Росс взял рубашку, надел спортивные туфли и захлопнул дверь, не забыв захватить с собой ключ от номера. Когда они спустились на лифте, он снова приметил в углу фойе мужчину средних лет, на сей раз читавшего, правда, не газету, а книжку карманного формата. Он как бы между прочим проводил их ничего не выражавшим взглядом. Росс с отвращением мотнул головой. Было ясно, что отделение ФБР в Майами ничего не знало о своем провале. Что же удивительного, что в здешних краях кокаин и другие наркотики проникали в страну, как через дырявое сито. Еще бы, если охрану границ несут такие ротозеи!

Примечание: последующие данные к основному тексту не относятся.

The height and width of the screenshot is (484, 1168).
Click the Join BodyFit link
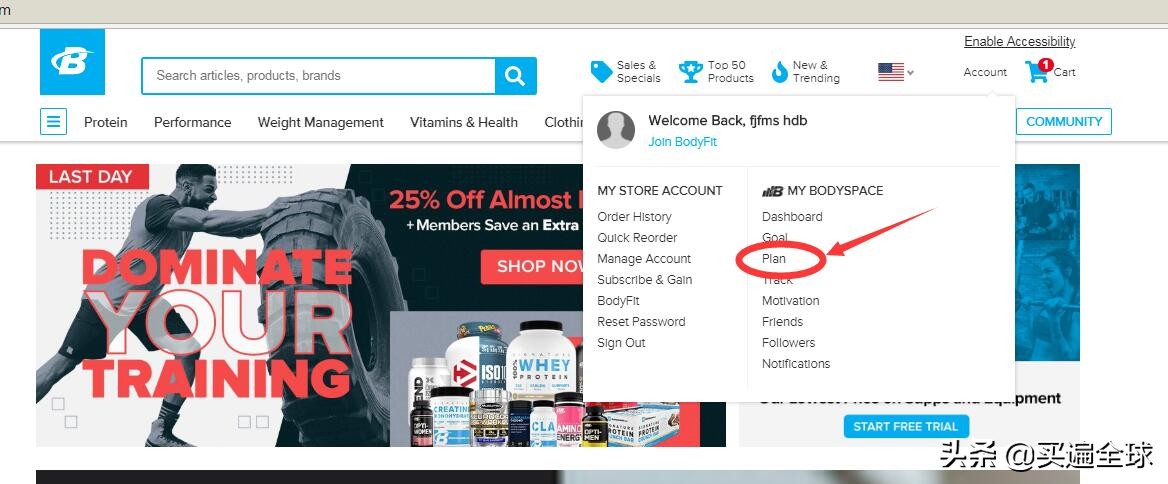[682, 141]
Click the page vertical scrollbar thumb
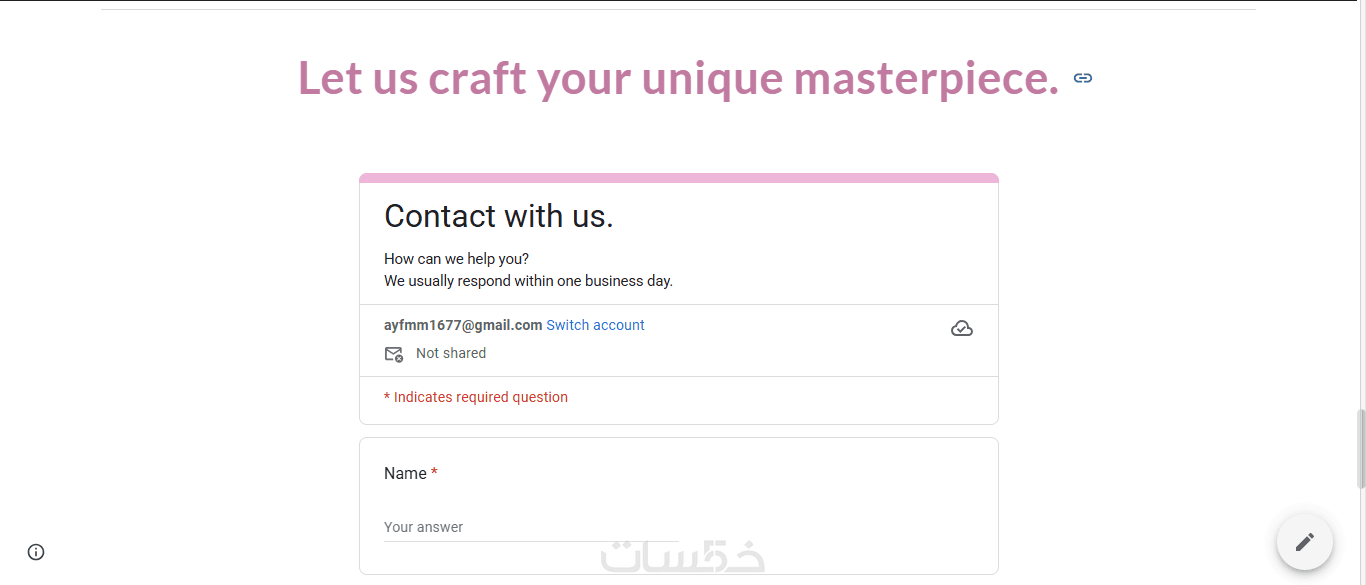The width and height of the screenshot is (1366, 585). 1360,449
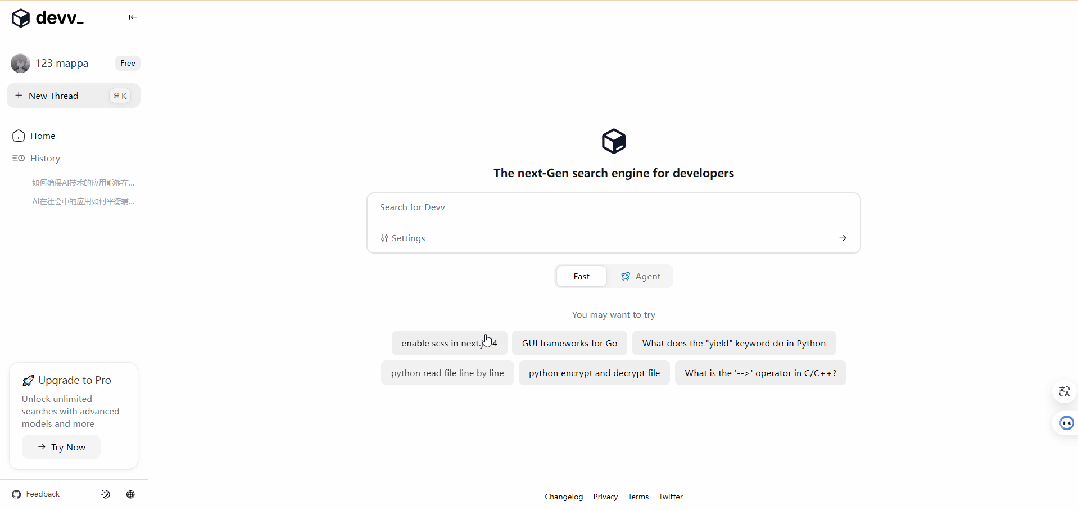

Они шагнули из дверей отеля прямо в жгучее солнце полдня, пересекли Коллинз-авеню и двинулись вдоль набережной, где на воде залива покачивались на привязи прогулочные катера. Краем глаза Росс заметил, как на стоянке их отеля припарковался серый "форд" с двумя пассажирами.
— Боже, какой день! — воскликнула Салли и, запрокинув голову, набрала в легкие как можно больше воздуха.— До чего же мне надоело торчать у себя в номере.
Она, казалось, испытывает огромное облегчение. И тем неуютнее было у Росса на душе: ведь он с ней не откровенен.
— Послушайте, Салли,— неожиданно сказал он.
— Да?
— Не оборачивайтесь, идите дальше.
— Что случилось?
— Черт подери, мне надоело это от вас скрывать. Я должен вам признаться.
— Но в чем?!
— Спокойно. За нами следят. Нет-нет, не оборачивайтесь.
— Следят? Но кто?
— Слежка началась с того момента, как мы сошли с самолета. Один тип постоянно торчит в фойе. Вчера вечером несколько человек опекали нас в ресторане. Когда мы возвращались в гостиницу, за нами все время ехала машина.